#### [Exercise instructions]
Each record needs to be retyped exactly, though its pictures should not appear.

(Records to process Opens)

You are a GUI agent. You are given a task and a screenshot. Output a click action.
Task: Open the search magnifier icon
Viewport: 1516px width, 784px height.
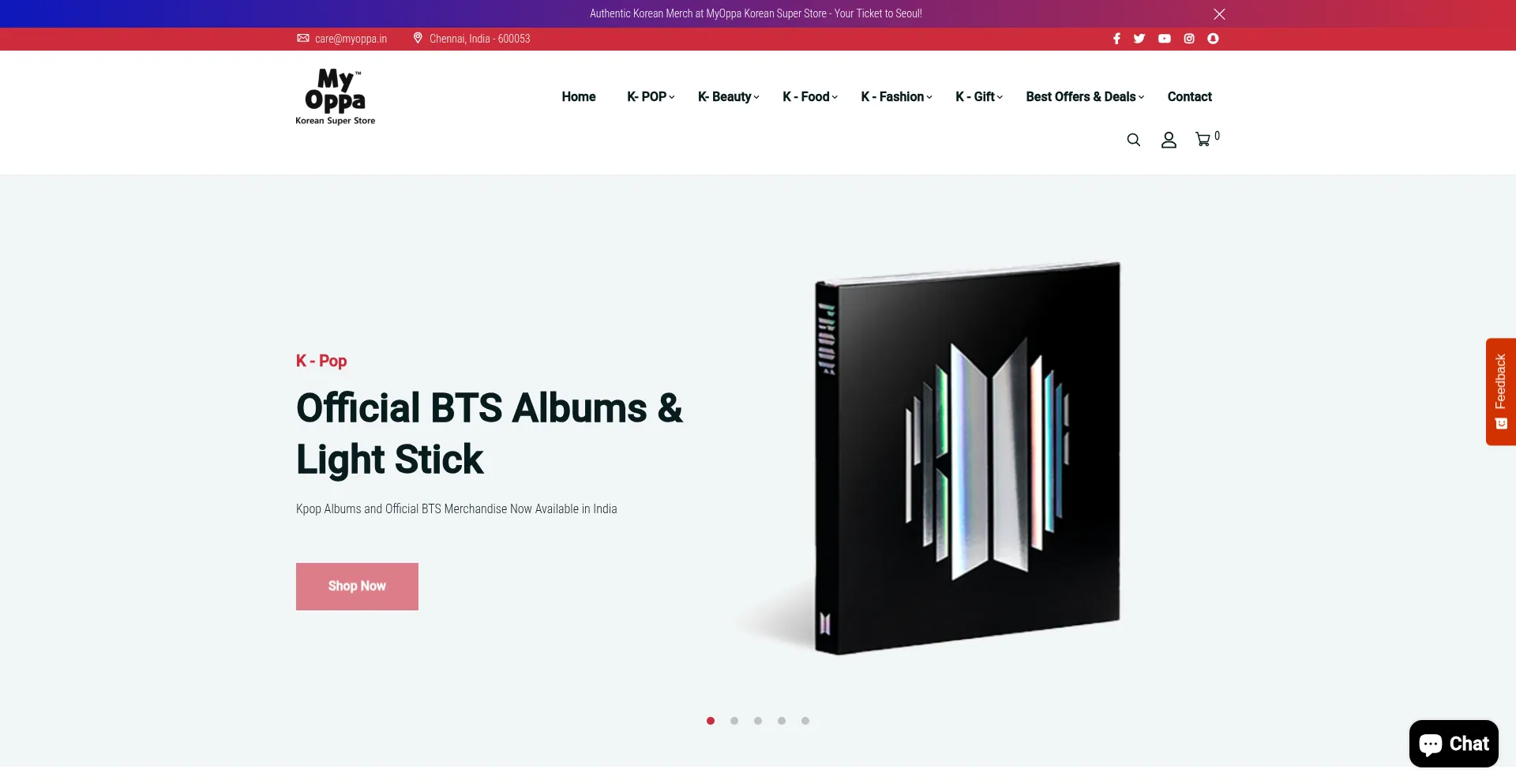pyautogui.click(x=1134, y=140)
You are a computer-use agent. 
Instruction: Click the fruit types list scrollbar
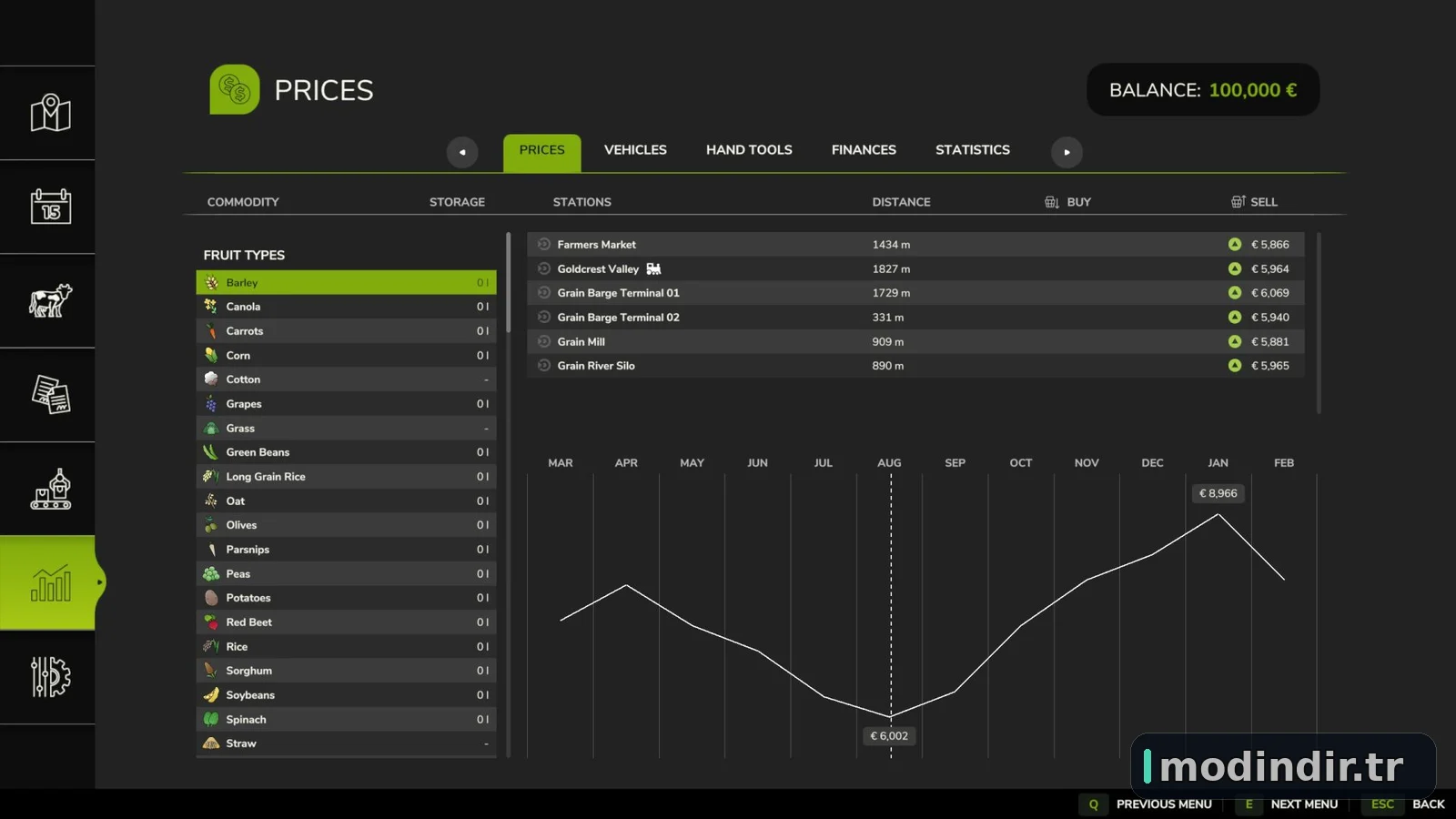[508, 282]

(Records to process Closes)

#### [Task solution]
You are a GUI agent. You are given a task and a screenshot. Output a click action.
Task: Open the search magnifier icon
Viewport: 1516px width, 784px height.
pyautogui.click(x=1134, y=140)
You are a computer-use agent. 
Instruction: Click the fruit types list scrollbar
[508, 282]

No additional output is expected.